Ich war aus. Nicht mit dem Mann, zumindest nicht mit dem Großen. Mit dem müsste ich auch mal wieder. Aber dieses Mal nicht, dieses Mal ist Girls-Night…
Mädelsabend, Ausgehen mit Baby,
Dann hat er gekotzt. Ohne Vorwarnung. Auf mein mühsam ausgewähltes Mädels-Abend-Ausgeh-Kleid. Ich saß auf dem Boden, starrte auf die bunten Stückchen und den schwarzen Saum und mein schwarzes Strumpfhosenknie. Auf das vor allem. Der Anblick war so ungewohnt. Das Strumpfosenknie meine ich. Ein bisschen wie ein Holzbein, nach den ganzen Wochen Lodderhose.
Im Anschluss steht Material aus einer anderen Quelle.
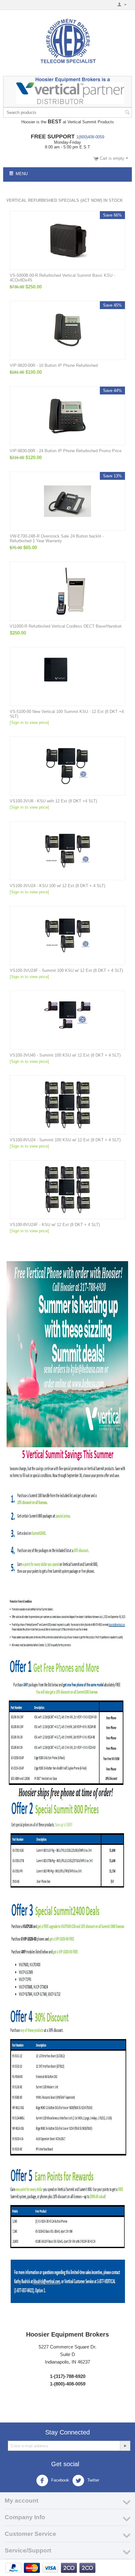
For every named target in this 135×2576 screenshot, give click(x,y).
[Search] (127, 113)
In meinem Kopf Karussel. Gedanken sausen. Immer im Kreis herum. Schon den ganzen Tag. Und den davor. 57. Mal überlegt: Ich kann nicht ausgehen. Kann ich doch nicht machen. Muss doch nicht sein. Und davor 56. Mal: Ich gehe. Punkt. Muss jawohl sein. Geht auch. Is doch alles gar kein großes Ding.
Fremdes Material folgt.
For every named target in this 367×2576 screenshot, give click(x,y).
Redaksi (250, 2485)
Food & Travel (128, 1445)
Der erste Mädelsabend nach dem dritten Kind. Ewig geplant mit der guten Freundin. Hat sich gut angefühlt, die ganzen Wochen vorher dran zu denken, zwischen Kindergesauge und Kindergeschrei und Kinderkacke. Und der Wäsche für die Kinder. Natürlich hab ich viel überlegt, wie ich das mache. Der Mann hat Weihnachtsfeier an dem Abend, fällt als Babysitter aus. Also Oma. Abpumpen mach ich nicht mehr, nachdem die Stillerei am Anfang so schwierig war und ich stundenlang an der Pumpe saß und die Pumpe verflucht habe, kommt es mir jetzt dämlich vor, es freiwillig zu machen. Stattdessen: Baby kommt mit. Ist doch kein Ding.

„Kriegst du das hin?“, fragt die Freundin. „Klar sag ich.“ „Wie du das machst!“, sagt die Freundin.

Am Mädelsabendmorgen hänge ich mein schwarzes Kleid raus und ein wenig Lässigkeit. Ich glaub, ich hab rote Wangen oder so, auf jeden Fall fragen sie alle im Kindergarten, was wir vor haben am Abend. Ich lächle und sage: „Nicht wir. Ich. Ich geh aus. Mädelsabend.“ „Echt?“, sagen sie. Und: „Und er?“ „Der hat Weihnachtsfeier!“, sage ich. „Ach quatsch, das Baby!“, sagen sie. „Der kommt mit!“, sage ich. „Wie du das machst“, sagen sie. Wie mach ich das eigentlich, denke ich.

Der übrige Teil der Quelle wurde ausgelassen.